I've long wanted to be a Nvidia shareholder, but the stock has always seemed too expensive. The shares were recently down some 53% from their 52-week high, which makes them far more attractively priced -- but according to many measures, it's still not a screaming bargain.
3. Texas Instruments
Texas Instruments (TXN 0.18%) is the oldest company in this group, founded in 1930. It's another chipmaker, churning out tens of billions of them annually, and it specializes in analog chips, which are needed for certain applications, such as sensors.

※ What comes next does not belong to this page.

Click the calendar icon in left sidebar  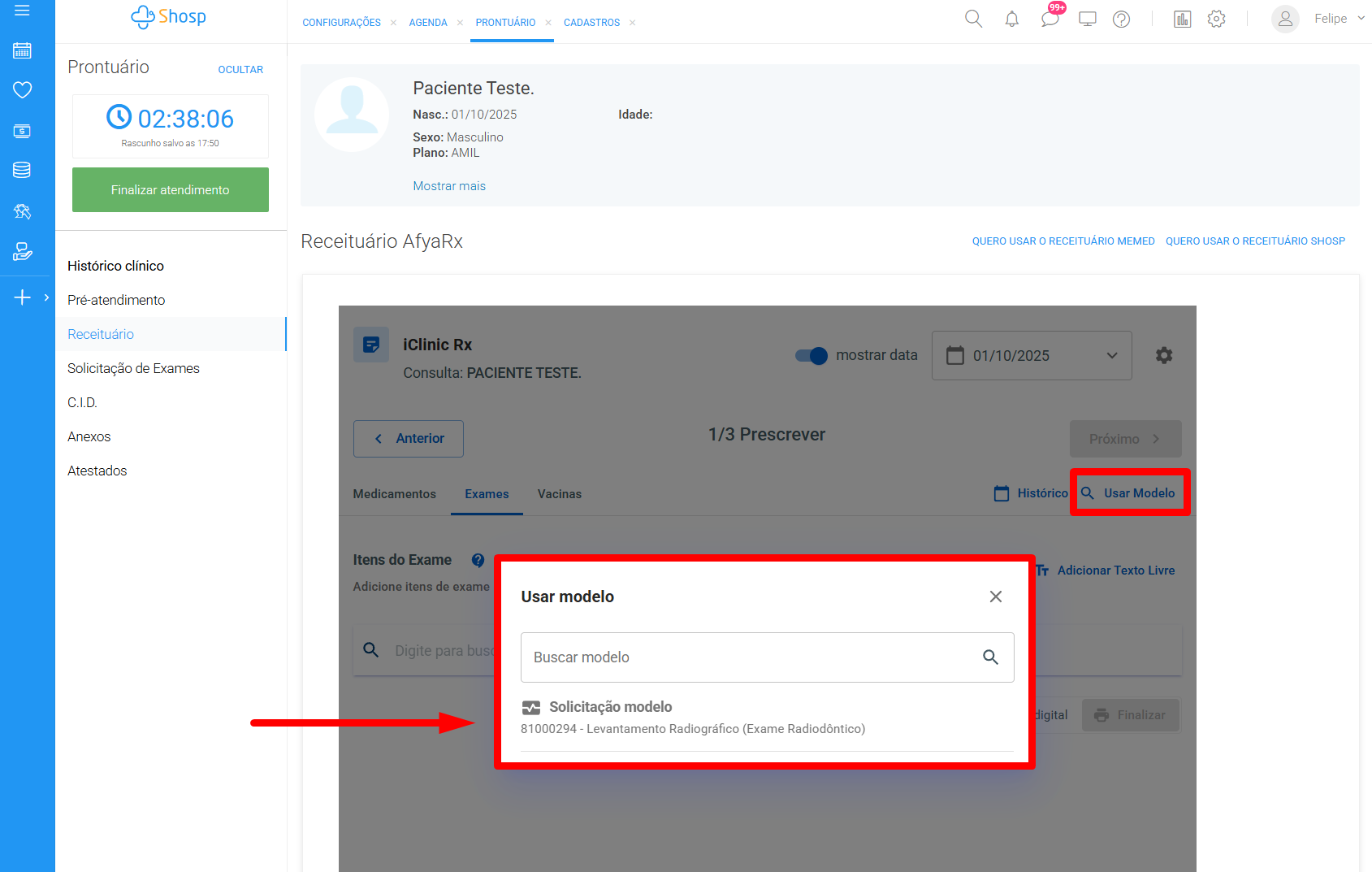point(22,50)
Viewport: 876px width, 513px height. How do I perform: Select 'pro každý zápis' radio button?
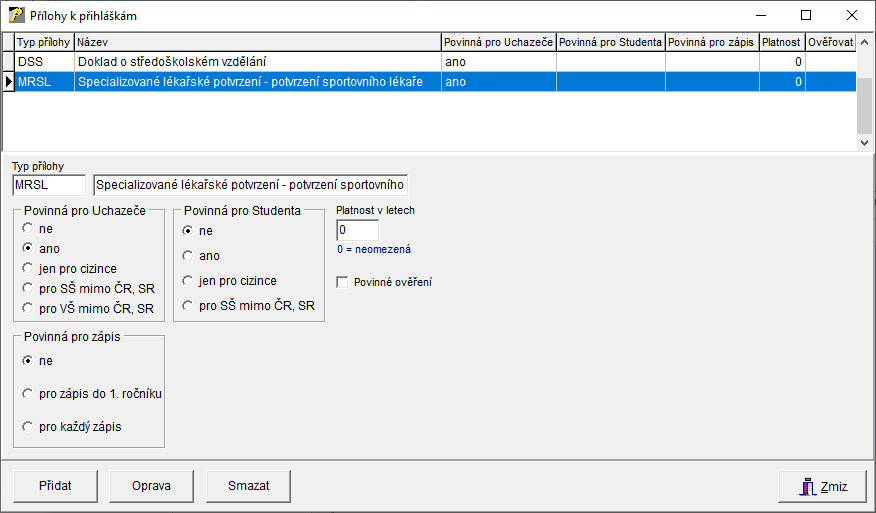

Texas Instruments is old, it's big -- with a recent market value topping $140 billion -- and it's still growing. Its first quarter featured revenue up 14% year over year, while free cash flow came in at $6.5 billion -- fully 34% of revenue. It's a company I'd like to own because it's a longtime major cash producer in an industry that's only going to grow for the foreseeable future. (Its longevity suggests that its management has experience dealing with all kinds of markets and can adapt to change -- those are big plusses.)
On top of all that, while Adobe pays no dividend and Nvidia pays a currently tiny one, Texas Instruments offers a meaningful payout -- recently yielding 2.9%. Its stock was recently down more than 20% from its 52-week high, too.
These are just three of many very appealing companies out there. Remember that while a down market like today's can be unsettling, it can also present great investing opportunities.